▶ **ASSIGNMENT**
Leave out the pictures and print the rest of the entries exactly as they stand.

▶ **Collected data entries**
---

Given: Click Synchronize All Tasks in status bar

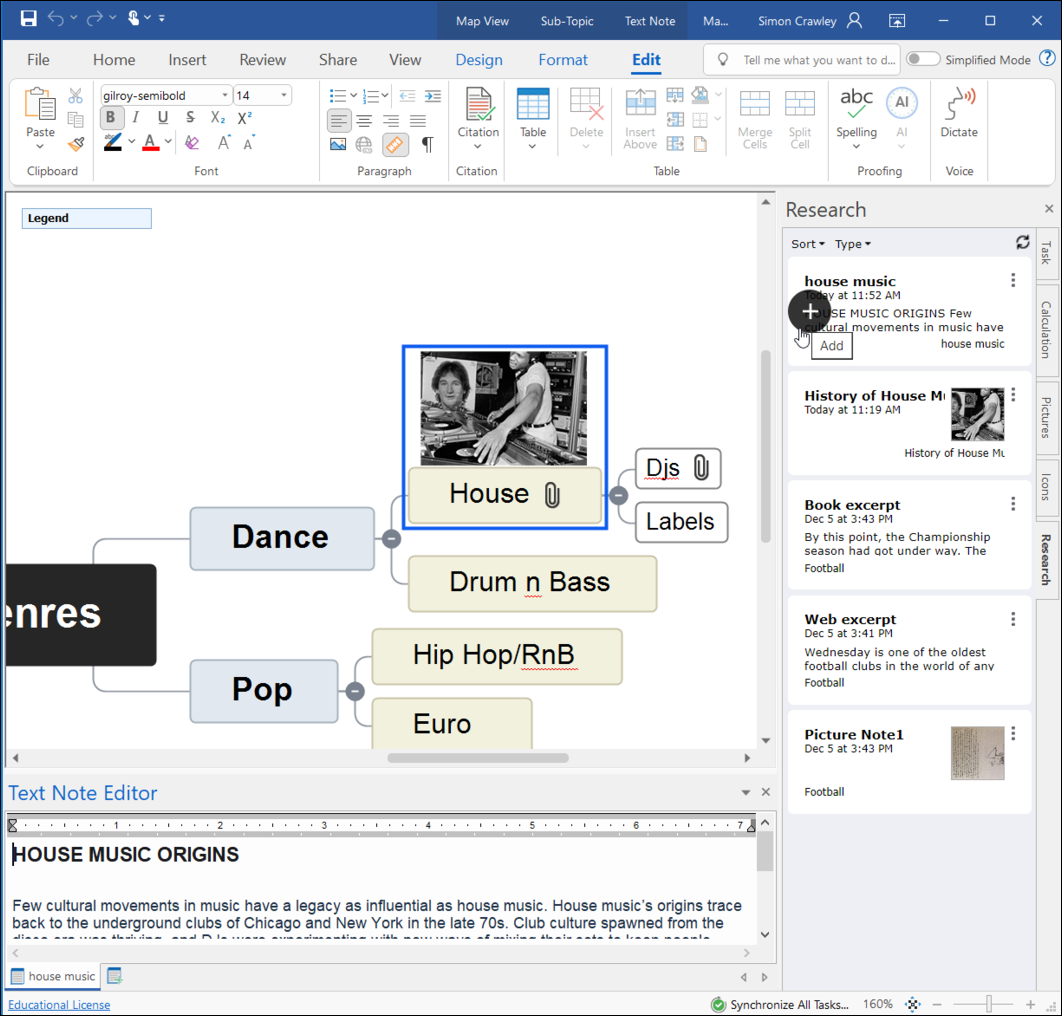Looking at the screenshot, I should pyautogui.click(x=780, y=1005).
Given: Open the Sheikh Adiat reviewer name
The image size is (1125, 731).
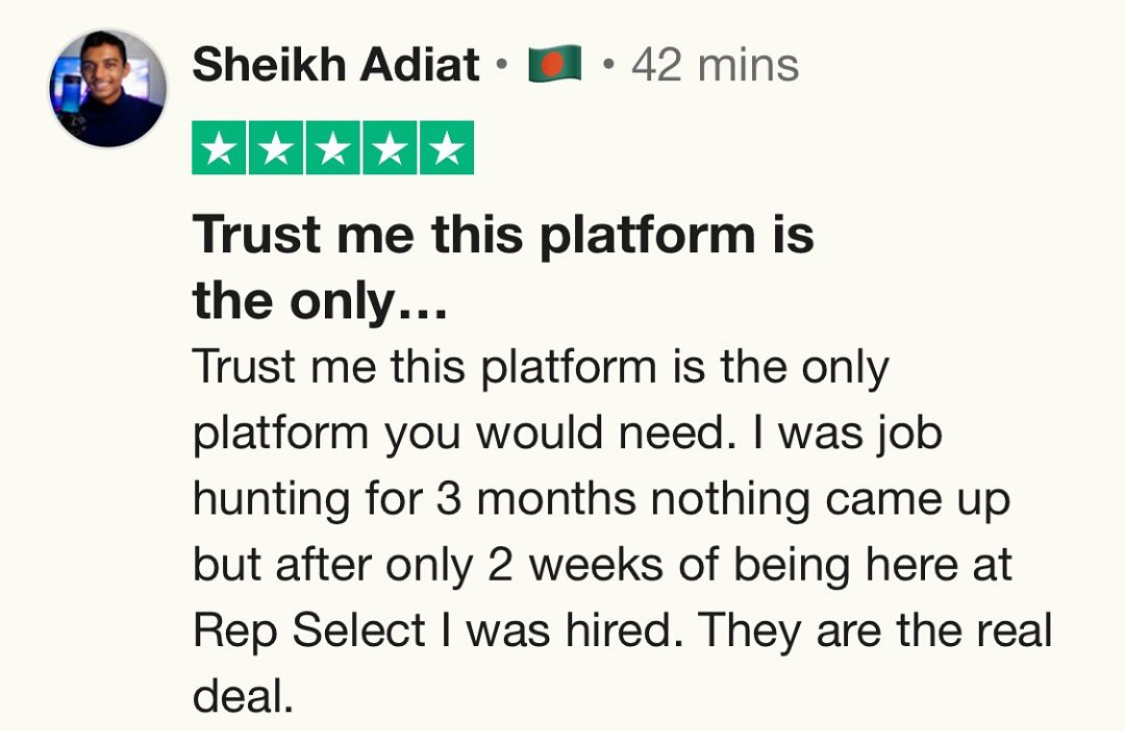Looking at the screenshot, I should click(x=336, y=66).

---

▶ **RESPONSE BOX**
Given: Click Synchronize All Tasks in status bar

Looking at the screenshot, I should pyautogui.click(x=780, y=1005).
Given: Open the Sheikh Adiat reviewer name
The image size is (1125, 731).
Looking at the screenshot, I should click(x=336, y=66).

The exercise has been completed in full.